World News
Coronavirus Causes More Losses For Crude, While Libyan Shutdowns Described As "A Bullet In The Head"
Following a trend that began earlier this week, oil prices on Friday contributed to the worst week for the commodity since July, over growing concerns about the potential economic impact over the coronavirus from China.
The catalyst was provided by several analysts, who warned that a slowdown in that country's economy would impact demand because China is the world's largest crude oil importer, after importing a record 10.12 million barrels per day (bpd) in 2019.
The coronavirus so far has killed at least 26 people and spread to South Korea, Japan, Thailand, Vietnam, and the United States, among other places.
Consequently, Brent on Friday dropped 2.2 percent to settle at $60.69, bringing its weekly loss to roughly 6.4 percent, while West Texas Intermediate fell 2.5 percent, or $1.40, to settle at $54.19 per barrel (the fourth straight day of losses and declining 7.4 percent for a third consecutive week of declines).
John Freeman, analyst at Raymond James, told clients in a note that "When cities are placed under quarantine, and public transit is shut down, by definition that reduces economic activity and has a negative impact on energy demand, oil included.

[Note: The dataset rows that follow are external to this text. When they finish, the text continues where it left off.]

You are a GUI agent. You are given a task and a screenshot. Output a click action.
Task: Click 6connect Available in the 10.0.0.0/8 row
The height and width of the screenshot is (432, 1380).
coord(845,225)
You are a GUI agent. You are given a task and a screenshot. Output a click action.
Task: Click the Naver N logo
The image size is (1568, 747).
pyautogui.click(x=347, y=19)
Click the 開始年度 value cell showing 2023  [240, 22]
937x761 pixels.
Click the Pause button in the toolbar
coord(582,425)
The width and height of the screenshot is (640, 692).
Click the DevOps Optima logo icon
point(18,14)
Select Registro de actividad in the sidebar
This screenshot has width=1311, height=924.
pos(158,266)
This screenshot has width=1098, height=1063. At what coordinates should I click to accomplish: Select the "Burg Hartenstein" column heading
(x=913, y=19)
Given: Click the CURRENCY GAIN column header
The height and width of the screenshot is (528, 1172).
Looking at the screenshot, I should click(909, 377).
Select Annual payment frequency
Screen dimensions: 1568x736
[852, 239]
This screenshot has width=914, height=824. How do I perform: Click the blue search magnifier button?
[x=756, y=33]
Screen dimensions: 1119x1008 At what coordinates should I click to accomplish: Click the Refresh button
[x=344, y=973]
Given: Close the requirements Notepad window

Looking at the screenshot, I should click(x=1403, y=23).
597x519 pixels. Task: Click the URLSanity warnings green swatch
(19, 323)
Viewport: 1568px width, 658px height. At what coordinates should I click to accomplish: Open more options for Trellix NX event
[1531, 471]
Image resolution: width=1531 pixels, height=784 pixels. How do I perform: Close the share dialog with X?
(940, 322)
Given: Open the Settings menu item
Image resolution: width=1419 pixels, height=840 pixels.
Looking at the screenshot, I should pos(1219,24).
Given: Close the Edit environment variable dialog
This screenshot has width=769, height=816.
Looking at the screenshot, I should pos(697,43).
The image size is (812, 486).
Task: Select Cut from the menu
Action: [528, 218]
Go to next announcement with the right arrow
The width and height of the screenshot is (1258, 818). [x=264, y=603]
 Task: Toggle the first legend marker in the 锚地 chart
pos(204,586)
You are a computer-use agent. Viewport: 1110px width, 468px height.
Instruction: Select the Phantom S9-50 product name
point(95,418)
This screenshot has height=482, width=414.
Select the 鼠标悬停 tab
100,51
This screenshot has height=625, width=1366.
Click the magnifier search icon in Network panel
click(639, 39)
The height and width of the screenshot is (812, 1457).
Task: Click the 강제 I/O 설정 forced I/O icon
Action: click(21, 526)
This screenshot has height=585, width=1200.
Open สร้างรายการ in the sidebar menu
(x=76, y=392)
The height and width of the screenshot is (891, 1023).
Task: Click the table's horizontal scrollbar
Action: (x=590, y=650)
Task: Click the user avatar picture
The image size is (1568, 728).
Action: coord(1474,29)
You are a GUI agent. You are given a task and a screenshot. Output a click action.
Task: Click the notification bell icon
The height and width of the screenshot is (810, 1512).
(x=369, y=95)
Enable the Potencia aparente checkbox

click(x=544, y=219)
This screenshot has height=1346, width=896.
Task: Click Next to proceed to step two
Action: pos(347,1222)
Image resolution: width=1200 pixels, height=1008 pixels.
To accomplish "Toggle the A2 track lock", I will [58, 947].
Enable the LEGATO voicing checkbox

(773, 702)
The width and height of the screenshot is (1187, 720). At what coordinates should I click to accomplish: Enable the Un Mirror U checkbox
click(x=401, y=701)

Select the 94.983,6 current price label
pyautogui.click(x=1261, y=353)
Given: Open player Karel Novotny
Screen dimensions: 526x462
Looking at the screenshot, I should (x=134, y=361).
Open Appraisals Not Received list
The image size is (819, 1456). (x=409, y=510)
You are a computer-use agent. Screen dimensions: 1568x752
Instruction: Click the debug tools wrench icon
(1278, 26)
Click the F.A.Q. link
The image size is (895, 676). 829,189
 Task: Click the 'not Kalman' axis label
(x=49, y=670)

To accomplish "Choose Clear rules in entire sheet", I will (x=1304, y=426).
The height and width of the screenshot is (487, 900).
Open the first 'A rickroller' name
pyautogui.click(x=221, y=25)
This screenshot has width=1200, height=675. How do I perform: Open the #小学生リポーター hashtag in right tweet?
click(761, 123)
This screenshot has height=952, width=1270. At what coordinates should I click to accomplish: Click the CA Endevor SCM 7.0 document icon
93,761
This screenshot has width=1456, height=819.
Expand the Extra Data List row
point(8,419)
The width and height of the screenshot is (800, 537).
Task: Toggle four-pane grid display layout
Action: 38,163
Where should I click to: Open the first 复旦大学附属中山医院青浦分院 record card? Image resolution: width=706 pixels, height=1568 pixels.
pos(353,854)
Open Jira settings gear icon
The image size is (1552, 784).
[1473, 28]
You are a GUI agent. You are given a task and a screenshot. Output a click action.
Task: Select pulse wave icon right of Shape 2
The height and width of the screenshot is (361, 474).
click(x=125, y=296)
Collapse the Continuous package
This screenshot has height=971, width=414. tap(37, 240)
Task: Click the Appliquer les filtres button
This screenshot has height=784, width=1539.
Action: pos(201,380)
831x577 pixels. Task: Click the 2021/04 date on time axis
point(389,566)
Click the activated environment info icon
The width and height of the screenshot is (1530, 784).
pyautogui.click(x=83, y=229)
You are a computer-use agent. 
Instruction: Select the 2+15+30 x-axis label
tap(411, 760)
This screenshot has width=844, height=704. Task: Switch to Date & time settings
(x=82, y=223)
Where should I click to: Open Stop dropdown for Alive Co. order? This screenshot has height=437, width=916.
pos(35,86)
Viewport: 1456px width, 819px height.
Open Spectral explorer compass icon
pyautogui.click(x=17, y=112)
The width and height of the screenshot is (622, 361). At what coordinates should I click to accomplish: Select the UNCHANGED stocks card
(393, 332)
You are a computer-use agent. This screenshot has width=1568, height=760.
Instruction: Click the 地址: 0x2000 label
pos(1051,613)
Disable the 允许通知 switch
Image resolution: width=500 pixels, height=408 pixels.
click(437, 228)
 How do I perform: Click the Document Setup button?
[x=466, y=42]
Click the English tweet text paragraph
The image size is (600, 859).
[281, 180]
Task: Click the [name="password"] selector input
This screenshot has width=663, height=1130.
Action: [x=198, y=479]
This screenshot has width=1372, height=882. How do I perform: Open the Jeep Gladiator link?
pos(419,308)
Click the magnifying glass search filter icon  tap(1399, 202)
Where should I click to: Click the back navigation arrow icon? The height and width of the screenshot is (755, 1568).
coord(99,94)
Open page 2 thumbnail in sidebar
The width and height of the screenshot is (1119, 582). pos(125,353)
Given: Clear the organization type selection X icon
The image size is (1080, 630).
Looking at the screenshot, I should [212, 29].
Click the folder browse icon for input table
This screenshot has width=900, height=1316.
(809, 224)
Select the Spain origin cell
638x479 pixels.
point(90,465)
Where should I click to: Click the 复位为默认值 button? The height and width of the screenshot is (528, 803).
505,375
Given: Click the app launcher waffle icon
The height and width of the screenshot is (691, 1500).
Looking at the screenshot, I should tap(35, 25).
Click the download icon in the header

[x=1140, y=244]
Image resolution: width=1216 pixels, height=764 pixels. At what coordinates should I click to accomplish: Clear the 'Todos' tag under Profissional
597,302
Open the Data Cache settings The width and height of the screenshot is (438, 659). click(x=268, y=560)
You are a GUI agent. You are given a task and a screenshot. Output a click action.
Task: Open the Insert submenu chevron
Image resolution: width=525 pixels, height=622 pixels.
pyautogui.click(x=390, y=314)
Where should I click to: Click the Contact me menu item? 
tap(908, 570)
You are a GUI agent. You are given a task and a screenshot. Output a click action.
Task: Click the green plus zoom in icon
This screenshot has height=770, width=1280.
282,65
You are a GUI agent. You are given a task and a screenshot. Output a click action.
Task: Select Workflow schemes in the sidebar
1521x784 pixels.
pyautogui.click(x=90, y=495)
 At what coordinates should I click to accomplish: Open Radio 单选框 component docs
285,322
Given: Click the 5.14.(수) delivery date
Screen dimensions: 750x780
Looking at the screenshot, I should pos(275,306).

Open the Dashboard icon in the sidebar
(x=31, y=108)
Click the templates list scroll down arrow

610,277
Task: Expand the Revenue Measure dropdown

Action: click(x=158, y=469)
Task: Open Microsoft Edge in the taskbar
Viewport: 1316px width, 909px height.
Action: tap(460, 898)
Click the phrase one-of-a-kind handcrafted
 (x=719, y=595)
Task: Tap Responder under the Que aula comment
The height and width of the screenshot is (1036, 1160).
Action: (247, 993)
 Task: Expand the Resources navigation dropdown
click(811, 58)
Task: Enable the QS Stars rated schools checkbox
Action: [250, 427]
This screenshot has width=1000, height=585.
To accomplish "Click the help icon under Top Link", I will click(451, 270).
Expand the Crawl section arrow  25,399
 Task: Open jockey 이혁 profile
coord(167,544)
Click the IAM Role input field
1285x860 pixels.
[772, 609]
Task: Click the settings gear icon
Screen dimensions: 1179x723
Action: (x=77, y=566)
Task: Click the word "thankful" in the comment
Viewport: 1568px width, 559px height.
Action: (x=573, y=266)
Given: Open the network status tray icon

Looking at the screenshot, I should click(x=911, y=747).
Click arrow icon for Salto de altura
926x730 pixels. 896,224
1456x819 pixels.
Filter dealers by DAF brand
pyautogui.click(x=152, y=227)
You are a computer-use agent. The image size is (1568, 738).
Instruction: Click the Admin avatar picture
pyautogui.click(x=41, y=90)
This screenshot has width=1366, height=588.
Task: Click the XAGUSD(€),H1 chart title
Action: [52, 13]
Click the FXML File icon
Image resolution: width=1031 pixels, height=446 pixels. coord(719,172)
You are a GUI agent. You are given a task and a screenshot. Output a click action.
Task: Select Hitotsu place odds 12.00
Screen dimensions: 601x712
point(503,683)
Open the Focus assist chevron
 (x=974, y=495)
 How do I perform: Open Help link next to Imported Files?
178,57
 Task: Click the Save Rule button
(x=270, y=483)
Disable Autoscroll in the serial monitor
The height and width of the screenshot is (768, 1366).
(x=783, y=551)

"Once there is evidence that the outbreak is contained and thus economic disruption subsiding, sentiment on oil should improve, bringing prices back up."
While Freeman was generous in his understanding of crude trading patterns, Eric Lee, analyst for Citi, questioned the reaction by traders of the virus: "The sell-off following the outbreak of the coronavirus in China looks overdone, even for a market that increasingly shrugs off geopolitical risk."
Daniel Ghali, a commodities strategist at TD Securities, would presumably disagree with this assessment: he said, "The fear factor is the risk of contagion, synonymous to what happened in 2003 with SARS which led to a 2 percent drop in Chinese economic growth."
Not everyone's focus was on viruses, however: Sadiq Al-Kabir, central bank governor for Tripoli, on Friday called for the quick resolution of the recent blockade of major ports in Libya - which he says is damaging that country's economy.
He told media, "Now oil represents 93-95 percent of total revenue and covers 70 percent of total spending; this is a bullet in the head, that will hurt Libya and the Libyan people."
Meanwhile, as if to remind people that keeping the long view in mind is beneficial with regard to oil prices, Michael Wirth, CEO at Chevron, told CNBC that oil markets "have really changed over the last decade or so" and that in this current era of abundance, prices may not reach $100 for a 'long time."